Tuesday, February 12, 2008
Researchers say treating both is like arresting the "Bonnie and Clyde" of heart disease
In order to reduce the risk of heart attack and other acute heart problems, it may be best to lower elevated triglyceride, a blood fat, together with LDL cholesterol, the so-called "bad" cholesterol, rather than lowering LDL alone. That is the conclusion of a study published February 12, 2008, in the online version of the Journal of the American College of Cardiology. The print version of the journal will be out February 19.
The study, led by Michael Miller, M.D., director of preventive cardiology at the University of Maryland Medical Center and associate professor of medicine and epidemiology at the University of Maryland School of Medicine, analyzed data from a study of heart patients, first reported in 2004. "The trouble with triglyceride is the company it keeps," says Dr. Miller. "LDL and triglyceride work together to make a bad situation worse."

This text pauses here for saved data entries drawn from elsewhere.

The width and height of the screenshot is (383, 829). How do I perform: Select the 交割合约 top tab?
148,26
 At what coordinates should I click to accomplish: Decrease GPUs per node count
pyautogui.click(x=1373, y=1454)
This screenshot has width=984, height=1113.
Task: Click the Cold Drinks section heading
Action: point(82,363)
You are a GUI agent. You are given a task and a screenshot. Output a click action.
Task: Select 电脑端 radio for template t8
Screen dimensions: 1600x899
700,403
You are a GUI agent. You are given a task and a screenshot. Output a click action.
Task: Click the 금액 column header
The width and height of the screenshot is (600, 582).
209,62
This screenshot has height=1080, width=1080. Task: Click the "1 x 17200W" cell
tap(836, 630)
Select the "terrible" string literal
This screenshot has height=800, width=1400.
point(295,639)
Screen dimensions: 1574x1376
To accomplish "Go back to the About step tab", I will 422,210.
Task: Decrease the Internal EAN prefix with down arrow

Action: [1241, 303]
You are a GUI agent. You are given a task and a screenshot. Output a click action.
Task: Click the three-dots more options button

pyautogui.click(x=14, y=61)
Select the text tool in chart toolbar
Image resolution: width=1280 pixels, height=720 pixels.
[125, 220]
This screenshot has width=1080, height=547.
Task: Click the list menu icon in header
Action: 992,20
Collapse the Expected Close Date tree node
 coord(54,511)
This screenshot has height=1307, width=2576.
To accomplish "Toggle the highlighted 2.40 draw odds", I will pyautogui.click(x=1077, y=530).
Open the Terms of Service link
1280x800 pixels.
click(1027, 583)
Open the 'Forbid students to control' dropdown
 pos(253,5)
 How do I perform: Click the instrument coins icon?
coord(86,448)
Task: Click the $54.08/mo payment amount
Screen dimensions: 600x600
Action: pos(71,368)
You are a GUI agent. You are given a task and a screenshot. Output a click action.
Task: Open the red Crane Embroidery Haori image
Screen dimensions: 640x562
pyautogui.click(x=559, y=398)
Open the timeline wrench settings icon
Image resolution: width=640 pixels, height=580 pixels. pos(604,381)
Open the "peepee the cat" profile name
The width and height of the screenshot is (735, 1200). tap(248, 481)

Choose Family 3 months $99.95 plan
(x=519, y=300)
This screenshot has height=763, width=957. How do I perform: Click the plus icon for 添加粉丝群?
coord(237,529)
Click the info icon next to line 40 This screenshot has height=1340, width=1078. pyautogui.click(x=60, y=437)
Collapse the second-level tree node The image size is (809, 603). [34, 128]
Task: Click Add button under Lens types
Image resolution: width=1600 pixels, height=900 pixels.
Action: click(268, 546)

The original study, known as Pravastatin or Atorvastatin Evaluation and Infection Therapy-Thrombolysis In Myocardial Infarction 22, did not evaluate the impact of reducing both LDL and triglyceride. Its focus was solely on the reduction of LDL. The study looked at more than 4,000 patients hospitalized for a heart attack or other acute coronary events who were then treated randomly with one of two statin medications. Cholesterol and other blood fat levels were measured after 30 days on the treatment and patients were followed for two years.
Statins are a group of drugs known to reduce LDL, a substance which can build up in vessels to form plaque and impede blood flow. Triglycerides give muscles energy; they can be stored as fat.
The 2004 study showed for the first time that intensive LDL-lowering therapy that reduced levels to below 70 milligrams per deciliter (mg/dL) translated into reduced heart attacks and death due to cardiovascular disease compared to the standard of care at the time. National treatment guidelines were changed after the study results came out, with the optional recommendation to lower LDL cholesterol below 70 mg/dL as the primary goal after a heart attack.
Dr. Miller says that while LDL forms plaque, elevated triglycerides do not. But working together, they form a destructive partnership, similar to that of a well-known early-20th century criminal duo. "Think of LDL as the bad guy. LDL is like Clyde, triglyceride is like Bonnie. LDL and triglyceride are the Bonnie and Clyde of heart disease," says Dr. Miller.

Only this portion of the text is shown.